Loggerheads, Dunderheads &
Constipated Congresses
Since July of last year, I've spent a
good deal of mind-time in the Civil War researching my Margaret Chew
monologue. Maggie was wife of Thomas Chew, owner of the Cascade Mill,
and the city's most prosperous and prominent citizen circa 1850 and
60. I am using her to tell the “True story of John Yates Beall, who
spent the summer of 1862 in Cascade with the Chews and was hanged
shortly before the war ended. By then, the Union army was gunning for
him.
A fascinating and very scarey
period in U.S. history that one doesn't inhabit long before
seeing where the war came from: intransigence. Everybody dug into
their position. The current constipated U.S. Congress seems
similarly afflicted and might benefit from reading up on the period.
Recently, somebody asked why I hadn't
publicly taken a stance on gay marriage. Ans: for this very reason.
At present, the movement seems on a roll and willingly to ignore the
fact that a portion of the population considers their activities
anathema, a violation of the natural order.

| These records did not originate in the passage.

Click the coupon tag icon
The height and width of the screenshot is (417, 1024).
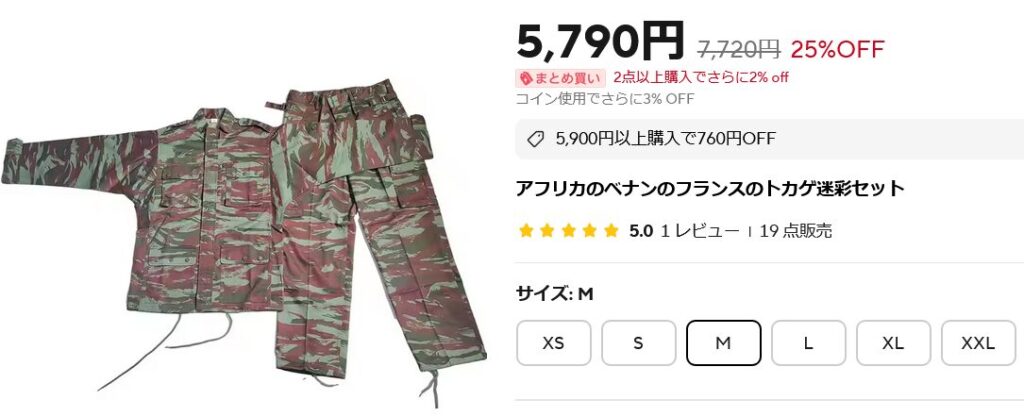point(536,139)
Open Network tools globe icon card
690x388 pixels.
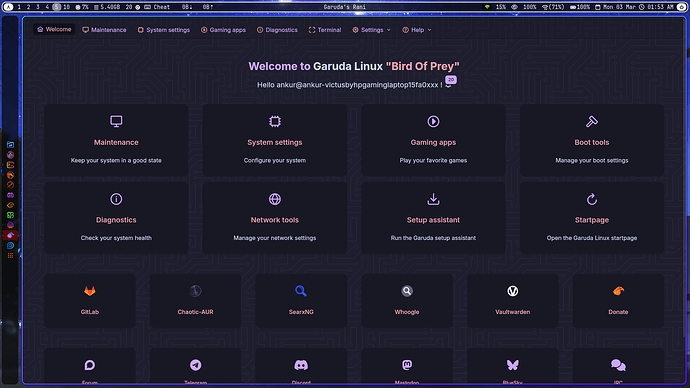275,218
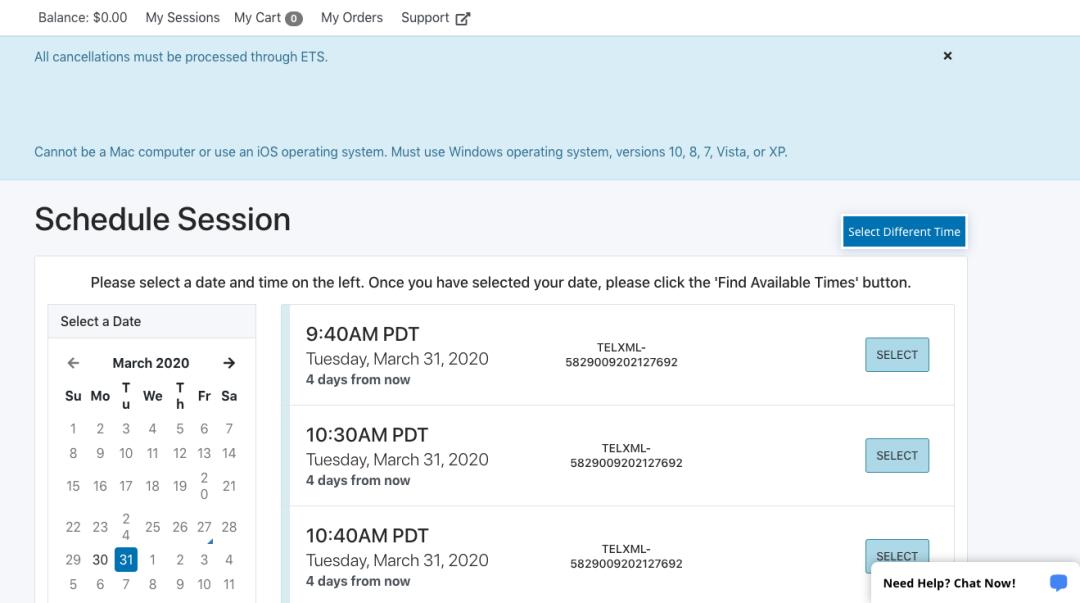Image resolution: width=1080 pixels, height=603 pixels.
Task: Dismiss the cancellation notice banner
Action: pos(947,56)
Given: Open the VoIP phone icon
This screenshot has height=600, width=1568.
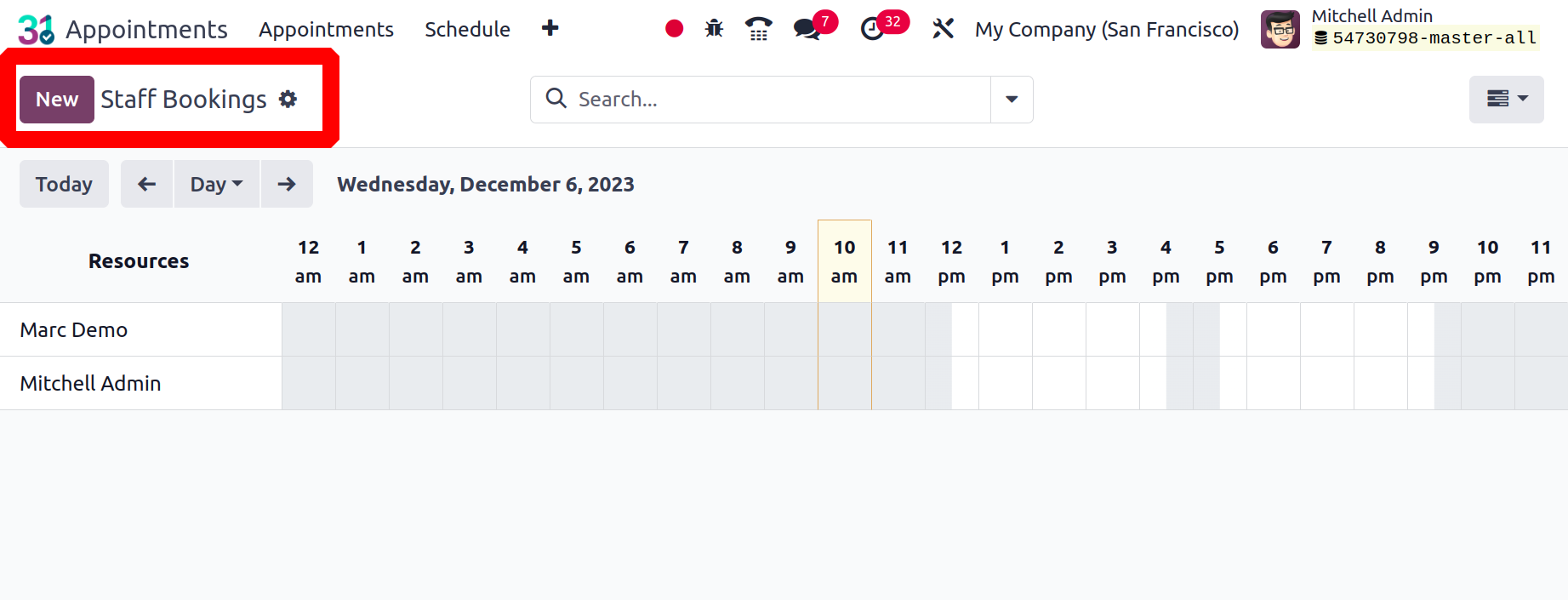Looking at the screenshot, I should [758, 29].
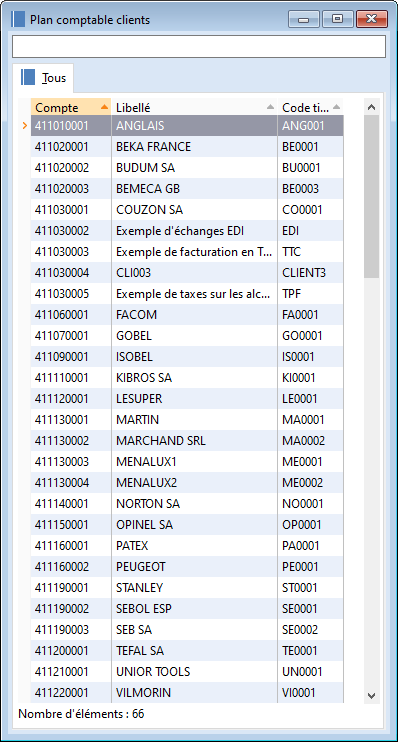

However, on another such thorny issue,
abortion, as a nation (though Texas and couple Southern states may be
exceptions) we appear to have arrived to a place of stasis, where
neither those who consider it murder nor those who don't and want
unlimited access prevail.
Years of mulling these tough issues
with a critical eye convinces me the thornier ones may require
equivocating solutions, but intransigence only brings war.